_EXERCISE INSTRUCTIONS:_ Copy out the records verbatim, from the line containing "What do you see at coordinates (340, 258)" down to the line containing "at that location.", including both of those lines.

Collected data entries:
>>>

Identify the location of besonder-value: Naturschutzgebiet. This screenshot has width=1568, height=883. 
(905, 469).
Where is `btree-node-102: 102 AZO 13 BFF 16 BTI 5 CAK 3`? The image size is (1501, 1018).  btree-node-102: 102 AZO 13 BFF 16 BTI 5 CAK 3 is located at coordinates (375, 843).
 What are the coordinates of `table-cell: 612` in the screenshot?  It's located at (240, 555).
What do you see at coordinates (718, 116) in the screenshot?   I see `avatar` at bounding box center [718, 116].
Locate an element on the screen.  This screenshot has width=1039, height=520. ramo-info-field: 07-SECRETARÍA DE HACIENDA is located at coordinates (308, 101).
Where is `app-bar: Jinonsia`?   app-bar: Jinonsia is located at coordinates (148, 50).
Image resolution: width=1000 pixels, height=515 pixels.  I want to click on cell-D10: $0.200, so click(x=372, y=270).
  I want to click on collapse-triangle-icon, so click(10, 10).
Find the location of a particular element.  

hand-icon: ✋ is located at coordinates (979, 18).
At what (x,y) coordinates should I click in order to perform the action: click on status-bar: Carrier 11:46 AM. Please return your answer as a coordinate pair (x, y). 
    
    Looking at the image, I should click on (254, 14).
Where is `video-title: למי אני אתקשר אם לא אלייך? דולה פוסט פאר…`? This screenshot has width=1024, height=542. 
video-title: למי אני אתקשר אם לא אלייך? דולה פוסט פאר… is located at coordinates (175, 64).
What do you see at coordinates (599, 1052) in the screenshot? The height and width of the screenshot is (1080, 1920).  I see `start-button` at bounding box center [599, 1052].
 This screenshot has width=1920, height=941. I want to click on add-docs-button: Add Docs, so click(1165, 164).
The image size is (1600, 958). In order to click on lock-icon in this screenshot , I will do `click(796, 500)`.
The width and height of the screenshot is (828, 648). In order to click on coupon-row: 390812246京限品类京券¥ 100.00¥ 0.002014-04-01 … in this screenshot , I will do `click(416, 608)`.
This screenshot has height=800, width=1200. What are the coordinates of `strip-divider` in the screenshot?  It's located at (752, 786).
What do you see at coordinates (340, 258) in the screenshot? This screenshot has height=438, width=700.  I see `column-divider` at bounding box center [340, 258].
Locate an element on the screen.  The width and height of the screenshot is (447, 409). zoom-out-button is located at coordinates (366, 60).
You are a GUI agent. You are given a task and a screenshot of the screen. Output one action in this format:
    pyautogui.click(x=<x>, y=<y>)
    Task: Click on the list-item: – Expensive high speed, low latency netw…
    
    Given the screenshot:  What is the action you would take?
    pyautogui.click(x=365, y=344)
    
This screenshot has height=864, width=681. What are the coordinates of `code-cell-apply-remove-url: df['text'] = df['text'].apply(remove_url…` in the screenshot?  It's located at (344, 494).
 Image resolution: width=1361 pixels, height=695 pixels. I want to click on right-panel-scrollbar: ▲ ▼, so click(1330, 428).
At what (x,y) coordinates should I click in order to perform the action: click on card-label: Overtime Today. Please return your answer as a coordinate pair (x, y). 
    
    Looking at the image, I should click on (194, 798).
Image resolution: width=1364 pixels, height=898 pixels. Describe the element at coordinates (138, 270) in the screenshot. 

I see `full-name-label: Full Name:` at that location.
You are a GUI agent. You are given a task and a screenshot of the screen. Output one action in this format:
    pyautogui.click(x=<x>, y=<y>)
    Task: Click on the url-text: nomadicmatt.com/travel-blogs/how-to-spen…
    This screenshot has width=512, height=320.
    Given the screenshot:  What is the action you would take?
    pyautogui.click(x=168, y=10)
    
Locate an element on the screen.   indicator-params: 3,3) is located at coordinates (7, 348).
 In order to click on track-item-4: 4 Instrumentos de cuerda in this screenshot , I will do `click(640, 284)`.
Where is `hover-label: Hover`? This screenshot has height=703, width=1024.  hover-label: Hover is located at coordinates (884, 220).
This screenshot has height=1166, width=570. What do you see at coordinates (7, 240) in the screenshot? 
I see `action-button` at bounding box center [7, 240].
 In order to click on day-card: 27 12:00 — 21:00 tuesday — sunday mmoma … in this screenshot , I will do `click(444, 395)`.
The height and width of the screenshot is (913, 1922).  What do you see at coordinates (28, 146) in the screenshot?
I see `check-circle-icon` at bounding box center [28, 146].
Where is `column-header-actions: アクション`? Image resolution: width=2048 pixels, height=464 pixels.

<<<

_SOLUTION FOR THIS EXERCISE:_
What do you see at coordinates (340, 258) in the screenshot? This screenshot has height=438, width=700.  I see `column-divider` at bounding box center [340, 258].
Locate an element on the screen.  The width and height of the screenshot is (447, 409). zoom-out-button is located at coordinates (366, 60).
You are a GUI agent. You are given a task and a screenshot of the screen. Output one action in this format:
    pyautogui.click(x=<x>, y=<y>)
    Task: Click on the list-item: – Expensive high speed, low latency netw…
    
    Given the screenshot:  What is the action you would take?
    pyautogui.click(x=365, y=344)
    
This screenshot has height=864, width=681. What are the coordinates of `code-cell-apply-remove-url: df['text'] = df['text'].apply(remove_url…` in the screenshot?  It's located at (344, 494).
 Image resolution: width=1361 pixels, height=695 pixels. I want to click on right-panel-scrollbar: ▲ ▼, so click(1330, 428).
At what (x,y) coordinates should I click in order to perform the action: click on card-label: Overtime Today. Please return your answer as a coordinate pair (x, y). 
    
    Looking at the image, I should click on (194, 798).
Image resolution: width=1364 pixels, height=898 pixels. Describe the element at coordinates (138, 270) in the screenshot. 

I see `full-name-label: Full Name:` at that location.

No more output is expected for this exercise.